Elektroauto mit Mofaführerschein

Gleiches gilt für sogenannte Leichtfahrzeuge beziehungsweise Elektro-Leichtfahrzeuge. Sie gleichen optisch einem Auto mit drei oder vier Rädern und gelten somit nicht mehr als Zweirad. Ihre Maximalgeschwindigkeit beträgt 45 Stundenkilometer. Daher dürfen Piloten dieses „Auto“ mit Mofazulassung fahren.

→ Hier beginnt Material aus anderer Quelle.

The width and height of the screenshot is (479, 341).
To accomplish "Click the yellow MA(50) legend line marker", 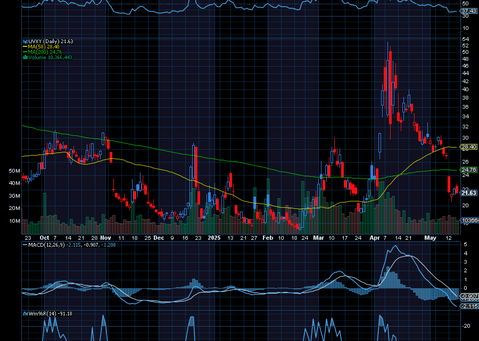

Durch ihre Rundumverkleidung schützen die Kleinfahrzeuge im Gegensatz zum Moped auch vor Regen und Kälte. Bestimmte Modelle bieten außerdem einen praktikablen Kofferraum.

Vor Kauf eines dieser Fortbewegungsmittel sollten sich Interessenten Gedanken über den Einsatzbereich machen. Zum einen sind Mopedautos trotz geringer Unterhaltungskosten als Neufahrzeug in der Anschaffung nicht ganz billig. Zum anderen stellt die begrenzte Geschwindigkeit ein nicht zu vernachlässigendes Sicherheitsrisiko dar. Schließlich rechnen andere Verkehrsteilnehmer aufgrund der Ähnlichkeit zu einem vollwertigen Auto nicht mit geringem Tempo. Auch in Hinblick auf ihr Sicherheitsniveau können Mopedautos nicht mithalten. Bei Crashtests erwiesen sich viele Modelle als Sicherheitsrisiko für ihre Insassen.

Fazit: Diese Leichtfahrzeuge eignen sich eher als Stadtautos für kurze Strecken. In der Elektro-Variante bieten sie zudem eine umweltfreundliche und kostengünstigere Alternative im Vergleich zum „normalen“ Elektroauto. Obendrein passen sie in die kleinsten Parklücken und helfen bei Parkplatznot in der Stadt.